Şaki, cebinde para olmadığında, Safiye’ye bağırır, çağırır, ortalığı dağıtırdı. Bazen Safiye rahatsızlandığında, dokuma işlerine gidemediğinde, sen elinden paraları alıyorum diye, yalancıktan hastayım diyorsun deyip, sık sık karısını kötü şekilde döverdi.

Şaki, özellikle çalışmaktan hiç . hoşlanmaz, yaz gelince gölgeden, kış gelince kahveden dışarı çıkmazdı. Kahvede içtiği çay paralarını ödeyemez yazdırır, kahveci istediğinde de ödememek için bin bir türlü yalan söyler, çeşitli bahaneler uydurur yada falan gün ödeyeceğini söyleyerek, kahveciyi atlatmaya çalışır, hatta zaman zaman ödememek için kavgalara tutuşurdu.

Dağlara çıktığında helâl haram demez, onun bunun tarlasından, bahçesinden izinsiz ve kimse görmeden meyve, sebze, bostan ve tütün sırığı aşırırdı.

Eve gelince Safiye korkusundan sesini çıkaramazdı ama, çocukları baba bunları nereden aldın diye sorduklarında, o da üzümünü yiyin bağını sormayın diye cevap verirdi.

Şaki çocuklarına öyle bir model oluşturuyordu ki, çalışmadan kazanmayı, sevgiden çok nefreti, acıma duygusundan çok zulmetmeyi, üretmekten çok a*****lığı öğretiyordu adeta.



***

Gambaz’ın babasının adı ise Zalim’di.
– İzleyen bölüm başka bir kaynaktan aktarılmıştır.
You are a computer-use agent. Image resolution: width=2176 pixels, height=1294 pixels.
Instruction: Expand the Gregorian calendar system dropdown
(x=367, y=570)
Zalim’in işi gücü komşularla takışmak ve kavga etmekti. Bir gün birinin işine gitse, o gün mutlaka birisiyle kavga eder öyle gelirdi.

Hem karısı, hem de kendisi, biraz haylaz ve vurdum duymazdılar. İkisi de tembel mi tembeldiler.
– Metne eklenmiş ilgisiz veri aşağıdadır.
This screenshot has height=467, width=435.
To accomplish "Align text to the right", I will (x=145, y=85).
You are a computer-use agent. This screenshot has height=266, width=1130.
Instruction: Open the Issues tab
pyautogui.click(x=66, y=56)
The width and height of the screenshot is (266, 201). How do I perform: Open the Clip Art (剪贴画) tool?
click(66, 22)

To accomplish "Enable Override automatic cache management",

Evlenirken babalarının verdiği bir damızlık düveyle yıllar sonra beş tane sığır yaptılar. Onlar da, geçimlerini sağlayacak cinste olamayan, iki yerli inek ile üç danadan oluşuyordu.

İneklerin sadece birisi sağılırdı. Onun da sütü ancak kendilerine yetiyordu. Satıp eve para getirecek kadar süt olmuyordu.

Gambaz’ın önüne birkaç tane de komşularının ineklerini katarak, gütmeye gönderiyorlardı. Onlardan alınan, az miktardaki bir çobanlık gelirleri vardı.

Zalim, gündelik işine gitmeyi hiç sevmezdi. Amaaan elin kahrı mı çekilir der, akşama kadar miskin miskin dolaşır yada yatar dururdu.

Çocuklarının aç ve . açık kalması onu hiç mi hiç ilgilendirmiyordu. Adeta çocukları sokak çocukları gibiydi. Bundan dolayı köy halkı Zalim’e, adının adamı derlerdi hep.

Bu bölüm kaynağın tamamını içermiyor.